Exercise directions: Check the records below line by line. Give the count of lines with "link", and nothing else.

[Stored items]
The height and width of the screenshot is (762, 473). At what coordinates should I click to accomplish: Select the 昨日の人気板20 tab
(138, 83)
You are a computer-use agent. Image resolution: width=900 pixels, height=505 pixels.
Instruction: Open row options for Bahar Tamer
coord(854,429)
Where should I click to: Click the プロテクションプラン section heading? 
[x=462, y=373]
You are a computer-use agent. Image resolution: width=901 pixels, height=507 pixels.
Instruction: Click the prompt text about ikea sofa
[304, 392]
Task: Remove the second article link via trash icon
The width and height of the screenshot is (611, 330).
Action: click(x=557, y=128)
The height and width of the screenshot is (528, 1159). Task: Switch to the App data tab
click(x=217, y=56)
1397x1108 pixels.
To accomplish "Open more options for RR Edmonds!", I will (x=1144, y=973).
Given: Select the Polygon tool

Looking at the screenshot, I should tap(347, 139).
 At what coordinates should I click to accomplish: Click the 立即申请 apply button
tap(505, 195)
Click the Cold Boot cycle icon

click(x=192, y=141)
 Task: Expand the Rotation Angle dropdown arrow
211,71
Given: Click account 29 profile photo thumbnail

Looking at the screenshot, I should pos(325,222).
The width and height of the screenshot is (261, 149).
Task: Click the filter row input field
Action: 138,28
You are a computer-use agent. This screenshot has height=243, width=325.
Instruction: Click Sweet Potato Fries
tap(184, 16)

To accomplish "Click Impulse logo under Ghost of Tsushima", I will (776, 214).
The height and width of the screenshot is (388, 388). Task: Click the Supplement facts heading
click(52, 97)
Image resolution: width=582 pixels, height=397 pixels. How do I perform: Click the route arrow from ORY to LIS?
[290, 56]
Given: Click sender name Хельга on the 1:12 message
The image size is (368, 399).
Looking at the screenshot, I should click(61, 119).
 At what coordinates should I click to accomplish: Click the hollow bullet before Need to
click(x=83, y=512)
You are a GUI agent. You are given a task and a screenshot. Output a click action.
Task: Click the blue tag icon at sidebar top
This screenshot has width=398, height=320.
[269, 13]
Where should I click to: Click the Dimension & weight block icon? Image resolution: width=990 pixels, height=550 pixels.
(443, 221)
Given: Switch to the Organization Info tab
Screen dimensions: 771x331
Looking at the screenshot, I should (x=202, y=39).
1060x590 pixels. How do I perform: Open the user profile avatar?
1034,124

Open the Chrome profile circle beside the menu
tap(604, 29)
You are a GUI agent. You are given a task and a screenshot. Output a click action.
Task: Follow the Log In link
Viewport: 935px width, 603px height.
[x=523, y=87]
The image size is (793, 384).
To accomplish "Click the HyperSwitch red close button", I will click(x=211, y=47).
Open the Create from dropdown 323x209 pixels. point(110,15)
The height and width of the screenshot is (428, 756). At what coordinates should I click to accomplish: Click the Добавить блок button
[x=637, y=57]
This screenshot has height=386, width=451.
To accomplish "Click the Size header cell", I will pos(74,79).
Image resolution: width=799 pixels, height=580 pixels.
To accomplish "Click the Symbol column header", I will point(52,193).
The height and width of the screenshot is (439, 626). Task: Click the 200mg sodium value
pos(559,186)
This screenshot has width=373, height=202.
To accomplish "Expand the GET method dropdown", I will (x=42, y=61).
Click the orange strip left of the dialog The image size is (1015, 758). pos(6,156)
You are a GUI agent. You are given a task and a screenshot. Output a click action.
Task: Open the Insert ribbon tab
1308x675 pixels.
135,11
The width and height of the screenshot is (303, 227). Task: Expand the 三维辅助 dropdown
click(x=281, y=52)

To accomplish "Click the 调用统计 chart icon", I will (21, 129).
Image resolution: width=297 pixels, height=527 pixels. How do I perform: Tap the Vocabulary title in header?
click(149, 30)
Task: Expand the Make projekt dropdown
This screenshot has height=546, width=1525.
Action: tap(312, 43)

Completed exercise: 2